Stored data
+===+

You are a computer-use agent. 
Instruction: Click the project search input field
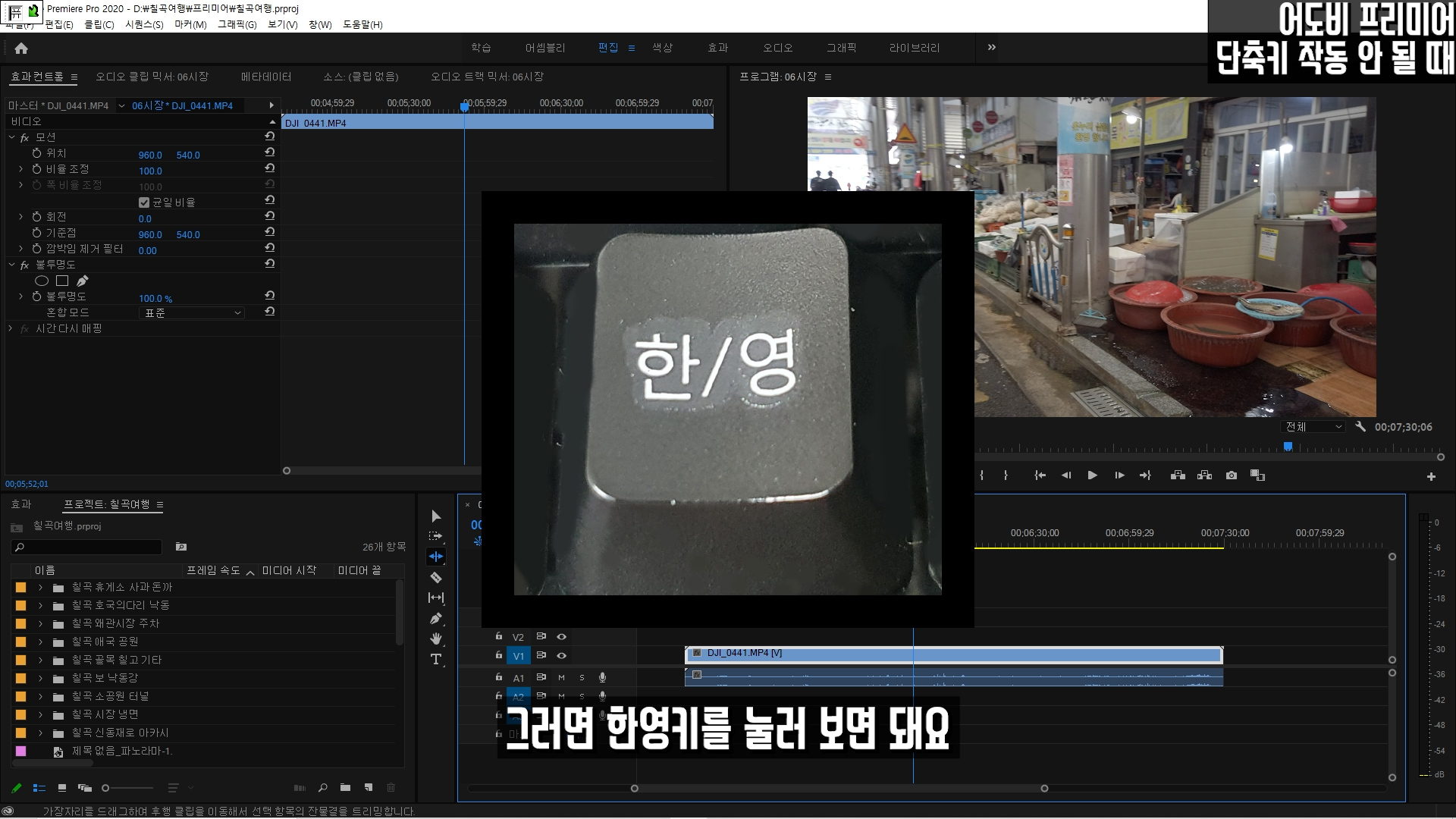click(x=91, y=547)
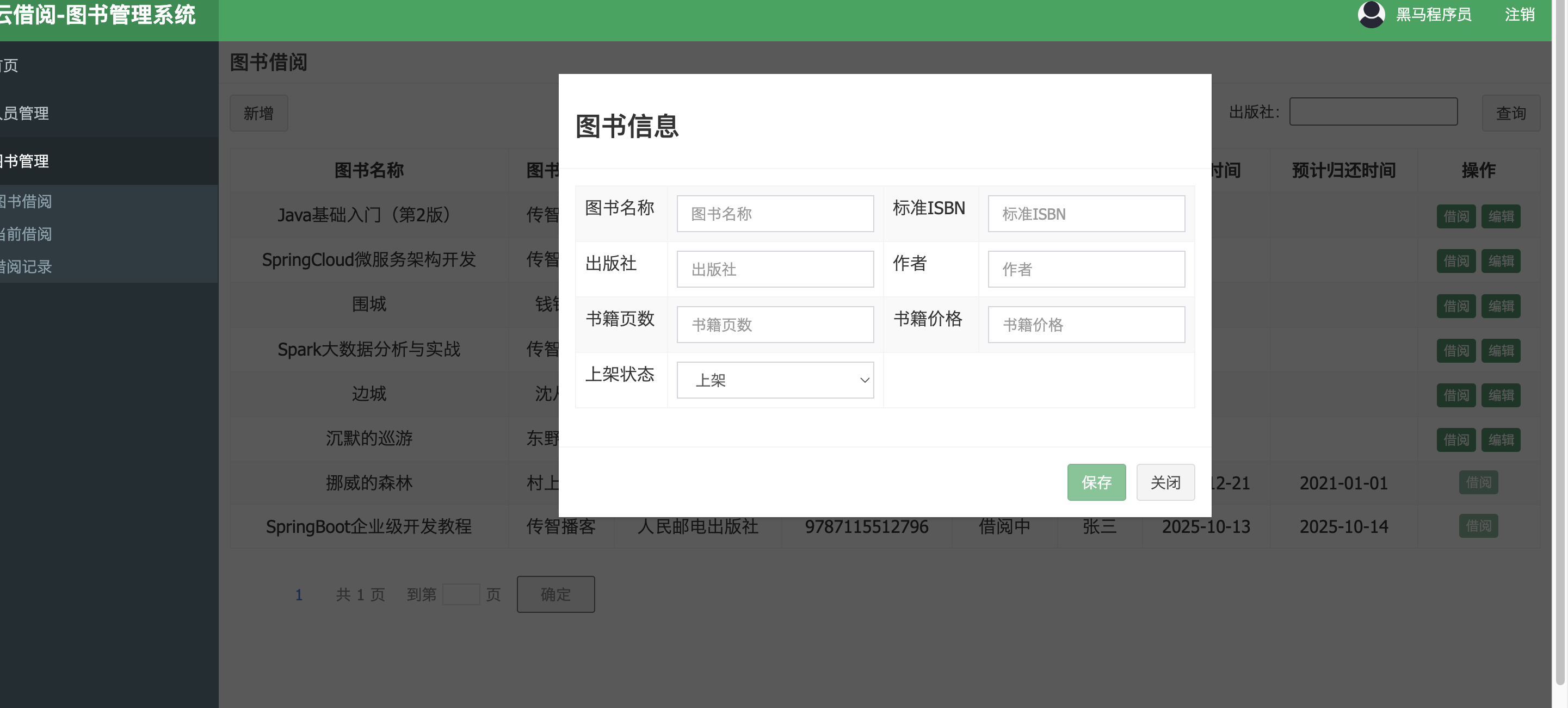Image resolution: width=1568 pixels, height=708 pixels.
Task: Click the 书籍价格 input field
Action: coord(1086,324)
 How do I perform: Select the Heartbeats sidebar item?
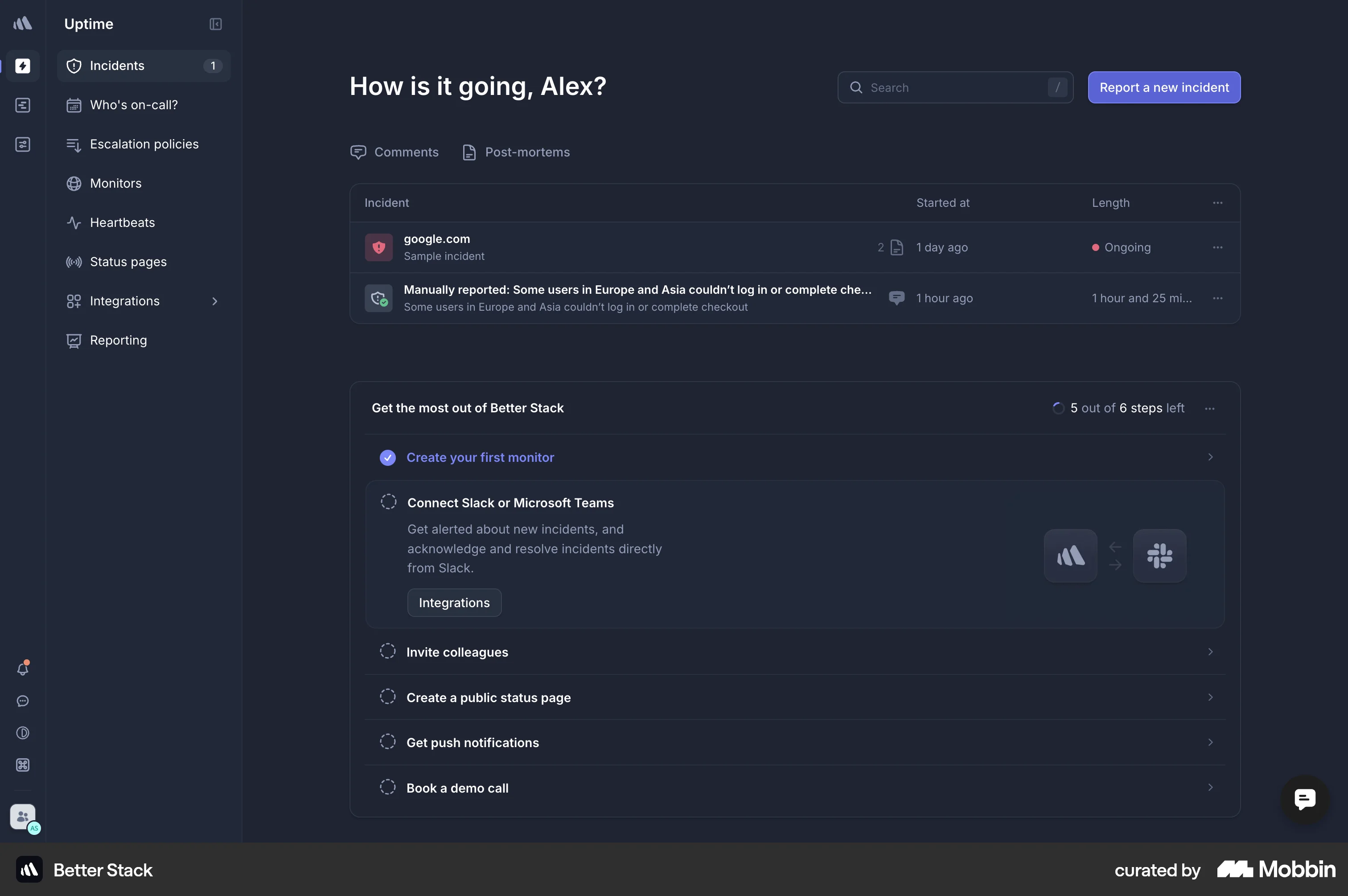click(122, 222)
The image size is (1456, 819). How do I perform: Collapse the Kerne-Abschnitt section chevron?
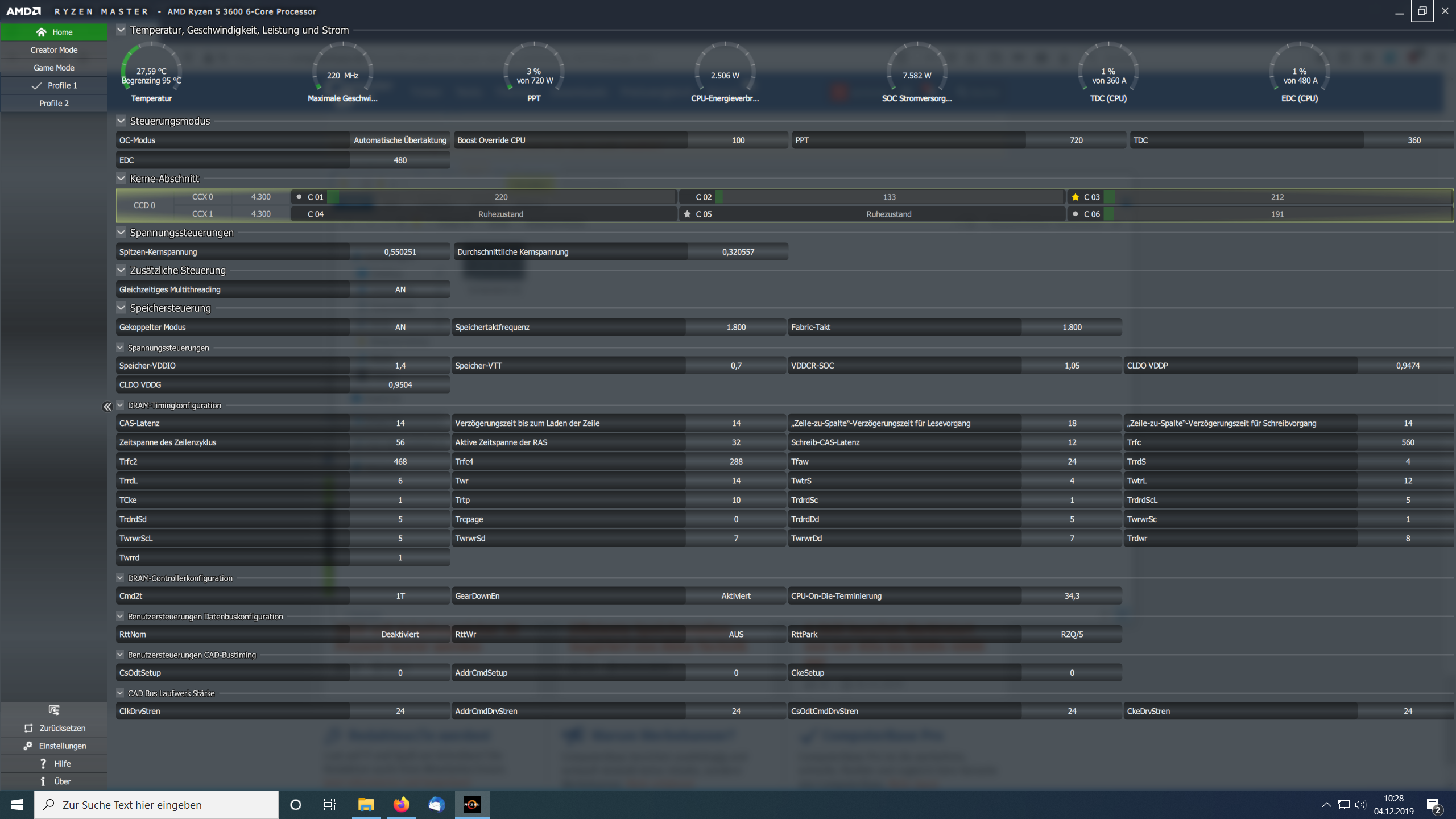click(x=121, y=178)
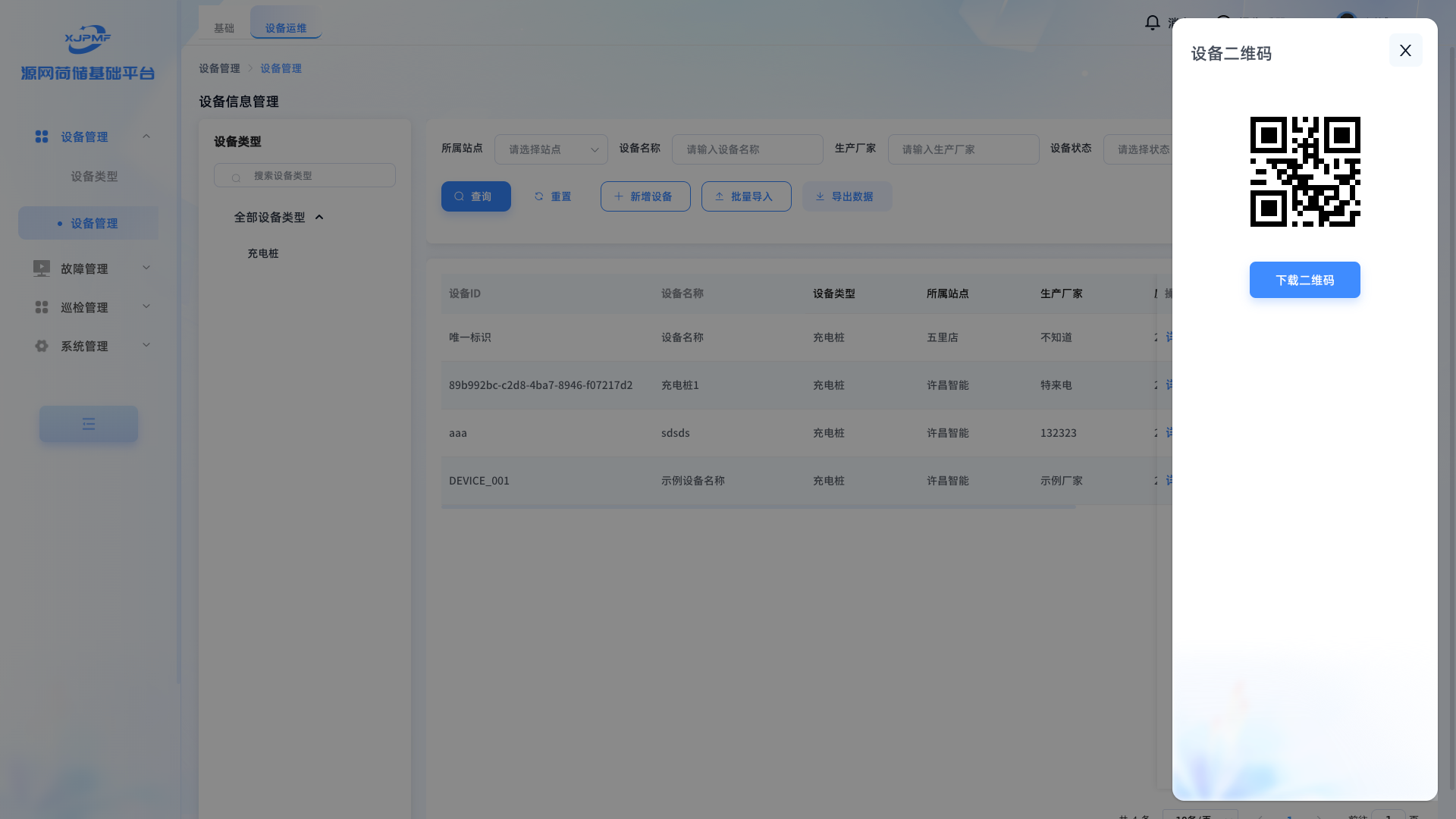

+===+

What you have to do: Leave out the pictures and copy exactly the lines from the one with "The image size" through the last line of the records above.

Task answer:
The image size is (1456, 819). How do I perform: Collapse the Kerne-Abschnitt section chevron?
click(x=121, y=178)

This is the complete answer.